1. A compound of formula (IV-1), its racemate, or a pharmaceutically acceptable salt thereof: Formula IV-1 in, Ring A is selected from a 5-membered nitrogen-containing heteroaromatic ring; Each R a They are either the same or different, and are independently selected from H, CN, halogens, oxometalates (=O), and C. 1-6 Alkyl, Halogenated C 1-6 Alkyl or C 3-6 cycloalkyl; R b Selected from H; R c Selected from H, CN, halogens, C 1-6 Alkyl or C 1-6 Alkoxy; Or, R c The following groups are formed by bonding with atoms in ring A to form unsubstituted or optionally substituted groups with one, two or more R'': saturated or partially unsaturated C 5-6 A carbon ring or a 5-6 membered heterocycle; each R'' may be the same or different, and may be independently selected from CN, halogen, methyl or methoxy, or two R'' attached to the same carbon atom and the carbon atom attached to them may together form a cyclopropyl ring; R d Selected from H, CN, halogens, C 1-6 Alkyl or C 1-6 Alkoxy; r is selected from 0, 1, or 2; t is selected from 0, 1, 2, or 3; s is selected from 0, 1, 2, 3, 4 or 5.

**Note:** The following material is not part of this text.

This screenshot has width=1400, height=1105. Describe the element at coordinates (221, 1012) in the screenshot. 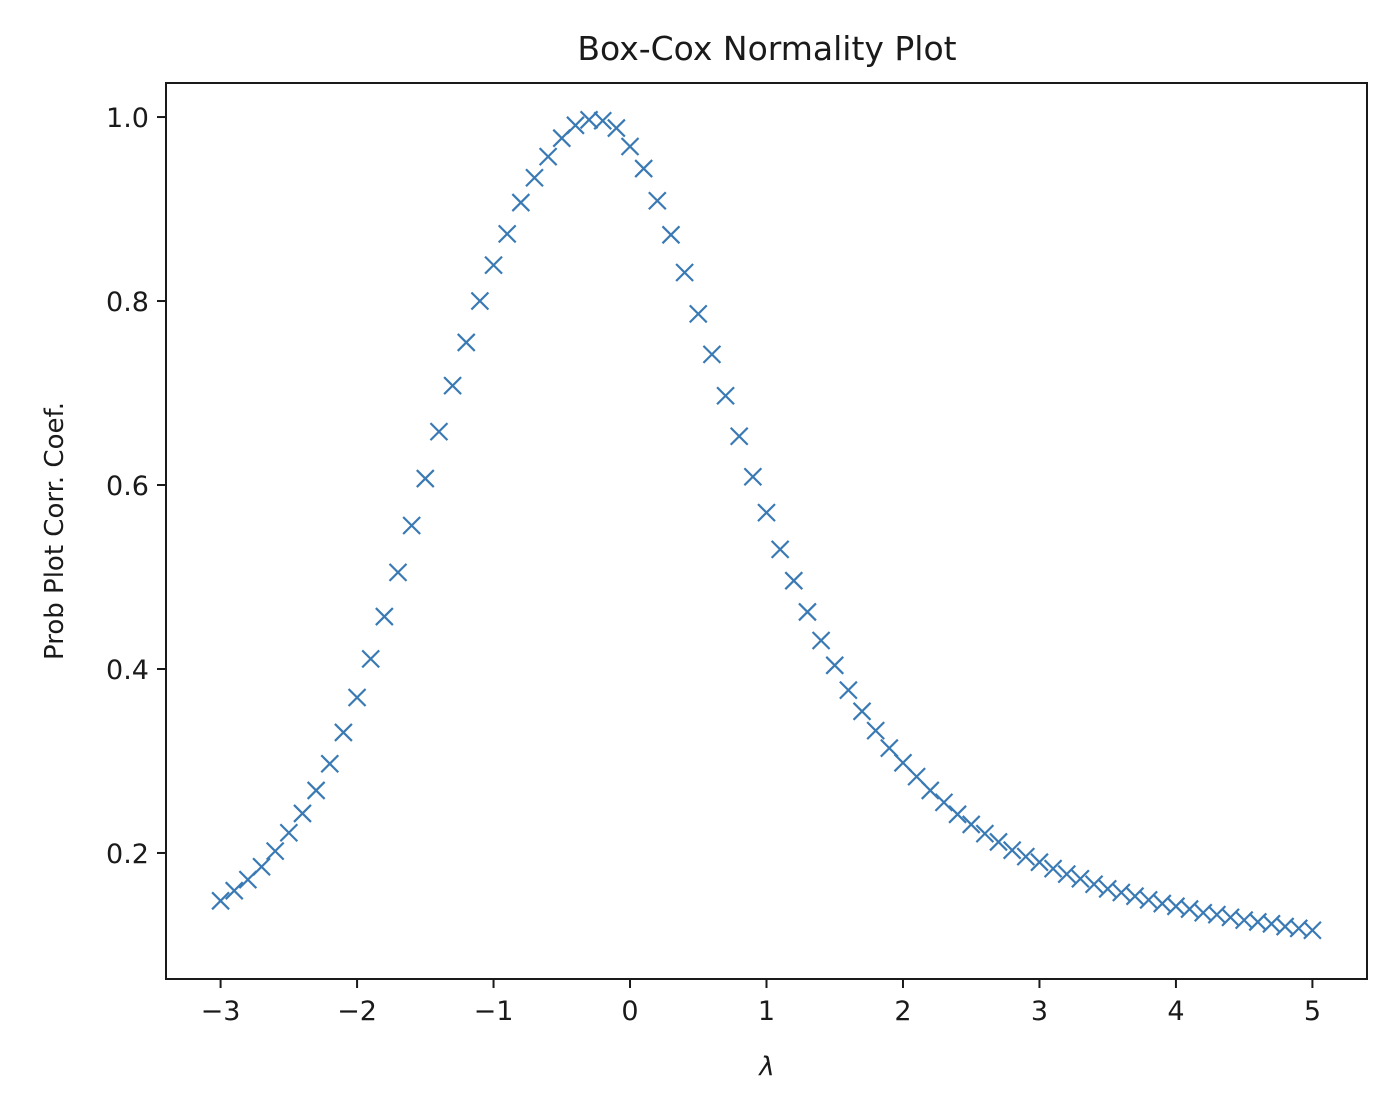

I see `x-tick-label: −3` at that location.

2. The compound according to claim 1, characterized in that, Selected from , , , , , , , , , , , , , , , , , , , , , , .

3. The compound according to claim 1, characterized in that, R c Selected from H, CN, F, Cl, methyl, or methoxy; Or, R c When connected to atoms in ring A, Selected from: , , , , or .

4. The compound according to claim 1, characterized in that, R d Selected from H, CN, F, and Cl.

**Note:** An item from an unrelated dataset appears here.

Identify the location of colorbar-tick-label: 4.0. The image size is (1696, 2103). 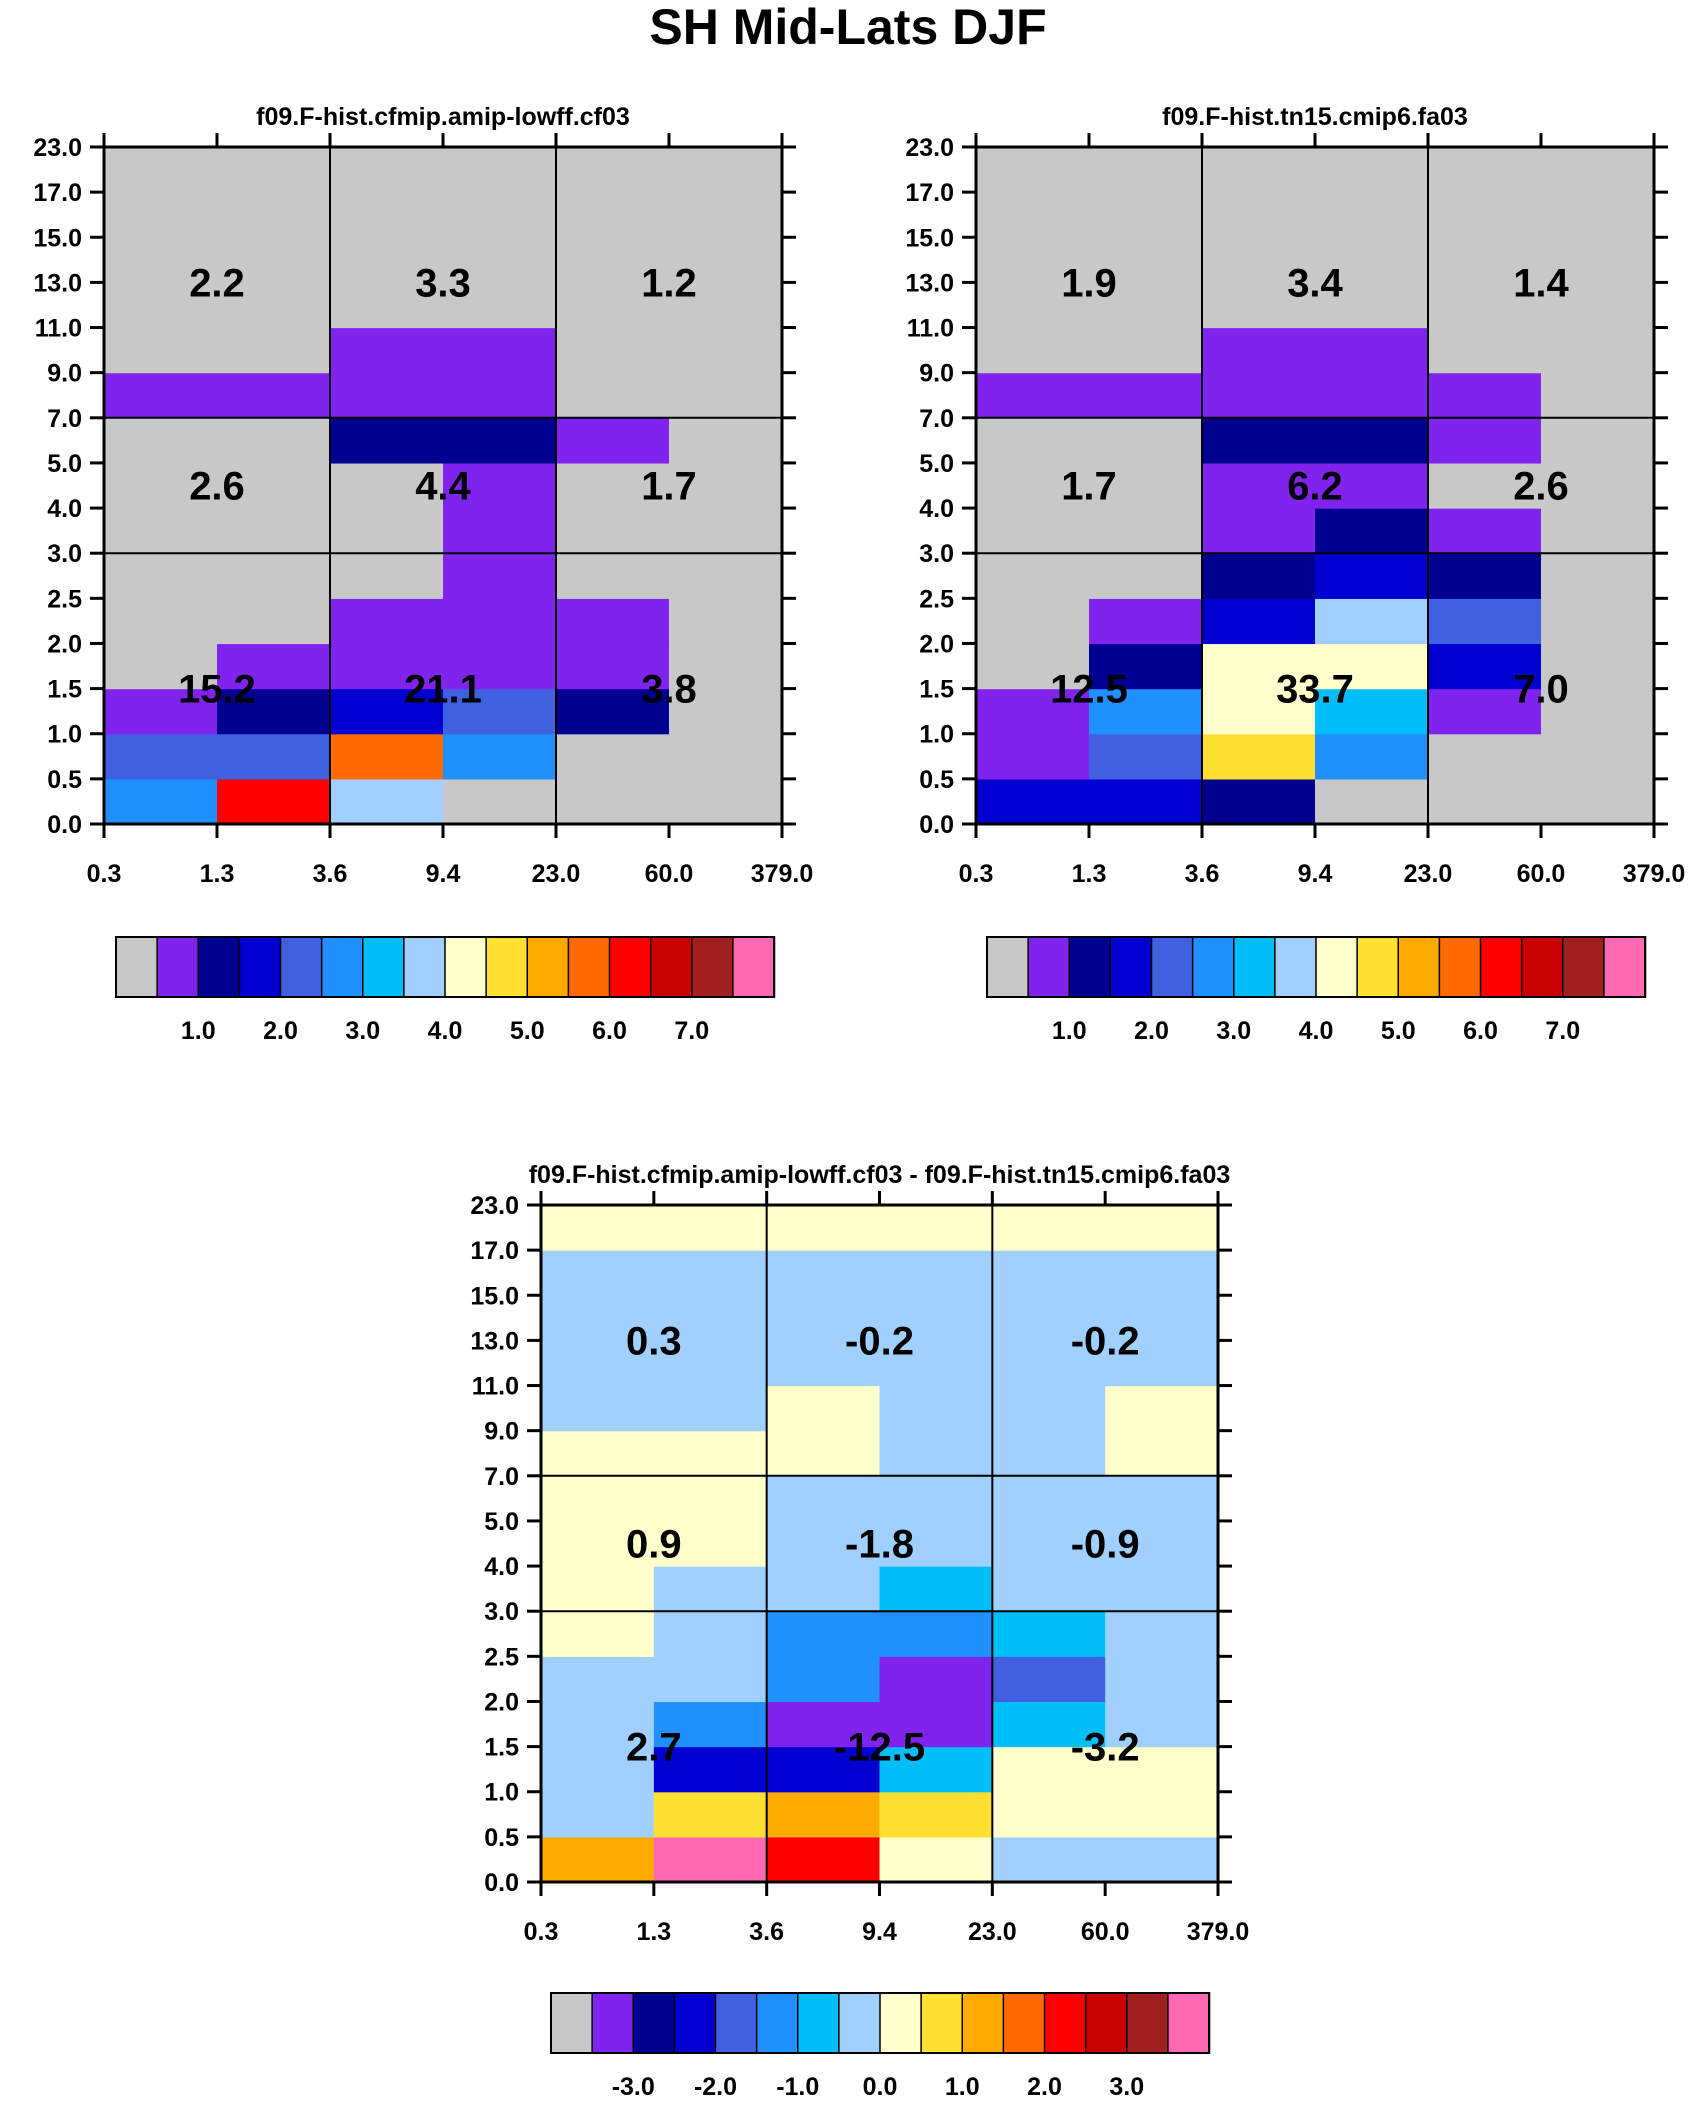
(446, 1031).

5. The compound according to any one of claims 1-4, characterized in that, The compound represented by formula (IV-1) is selected from the structures shown below: ; Formula IV-2 Among them, rings A and R a R b R c R d r, t, and s have the definitions as described in any one of claims 1-4.

6. The following compounds, their racemates, or pharmaceutically acceptable salts thereof: 、 、 、 、 、 、 、 、 、 、 、 、 、 、 、 、 、 、 、 、 、 、 、 、 、 、 、 、 、 、 、 、 、 、 、 、 、 、 、 、 。 7. A pharmaceutical composition comprising at least one of the compounds of any one of claims 1-6, their racemates, or pharmaceutically acceptable salts thereof; optionally, the pharmaceutical composition further comprising one or more pharmaceutically acceptable excipients.

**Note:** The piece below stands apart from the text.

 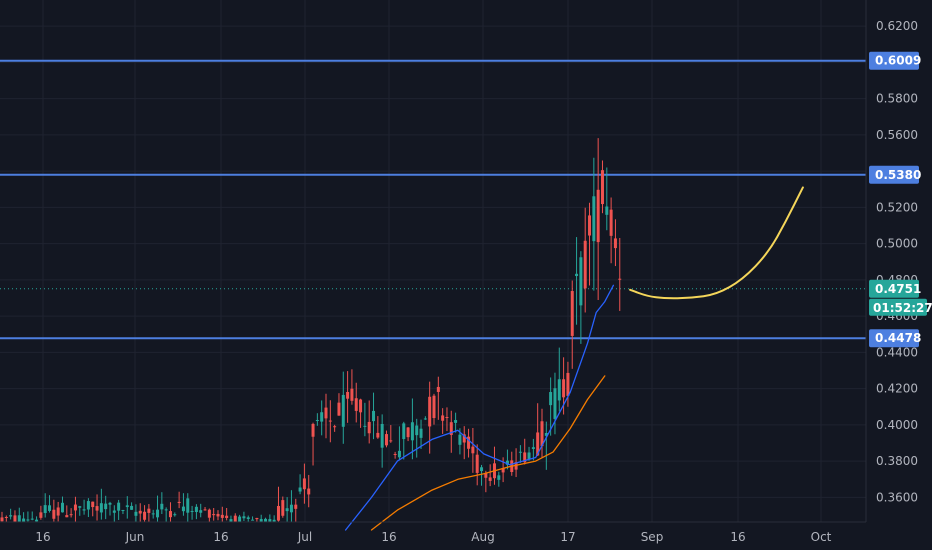 I want to click on level-price-tag-label: 0.5380, so click(x=898, y=175).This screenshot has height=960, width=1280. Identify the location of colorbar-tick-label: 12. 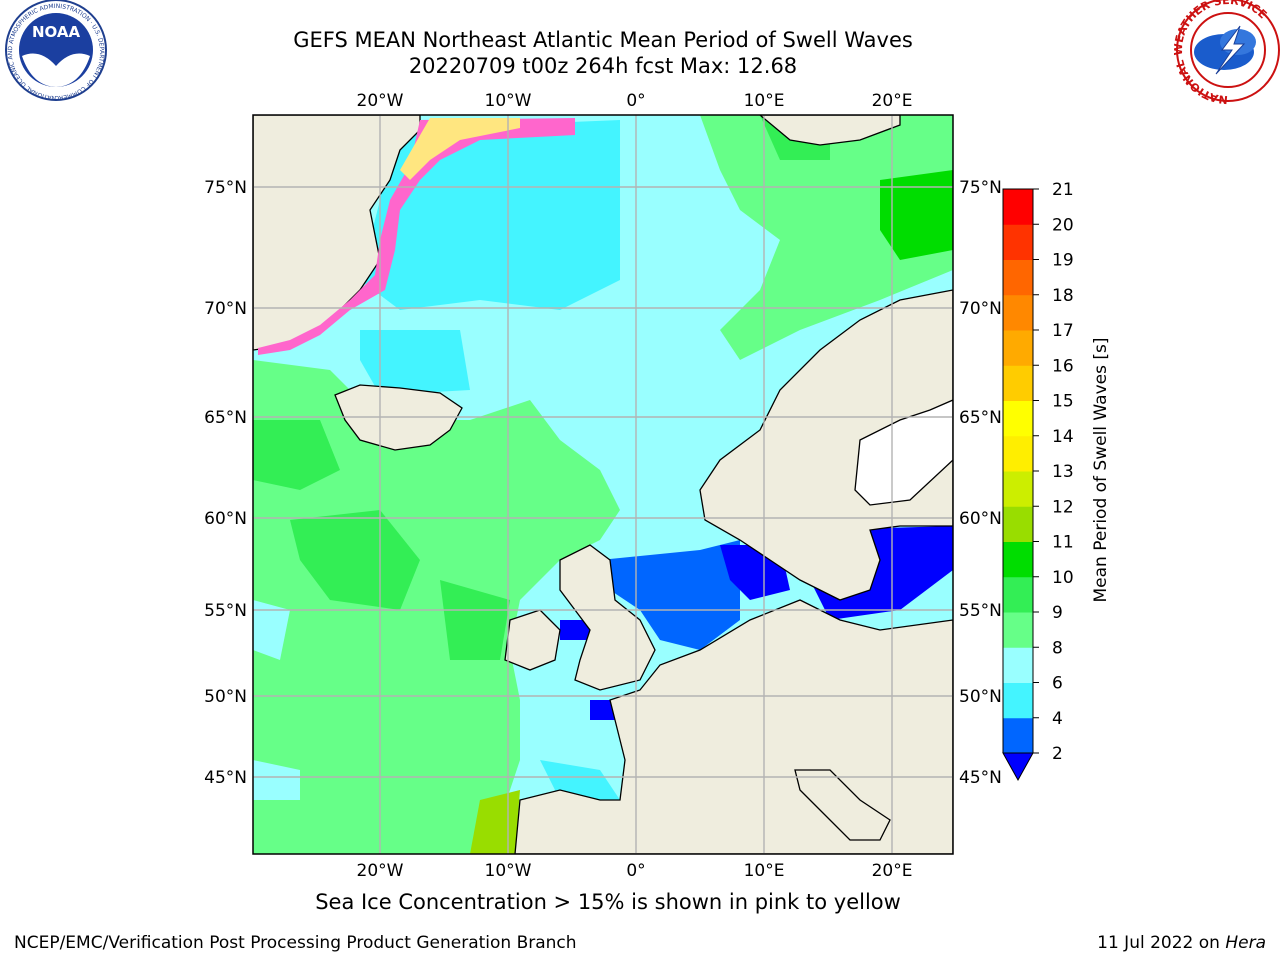
(1063, 507).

8. The use of at least one of the compounds of any one of claims 1-6, their racemates, or pharmaceutically acceptable salts thereof, or the pharmaceutical composition of claim 7, in the preparation of a medicament, characterized in that, The application is in the preparation of a drug for treating refractory hypertension and hyperaldosteronism; the refractory hypertension and hyperaldosteronism are related to increased aldosterone secretion.

9. The application according to claim 8, characterized in that, The aldosteronism mentioned is selected from pulmonary hypertension, obesity, insulin resistance, and metabolic syndrome.

10. The application according to claim 8, characterized in that, At least one of the compound, its racemate, or a pharmaceutically acceptable salt thereof, or a pharmaceutical composition thereof, can inhibit aldosterone and has no substantial effect on plasma cortisol levels.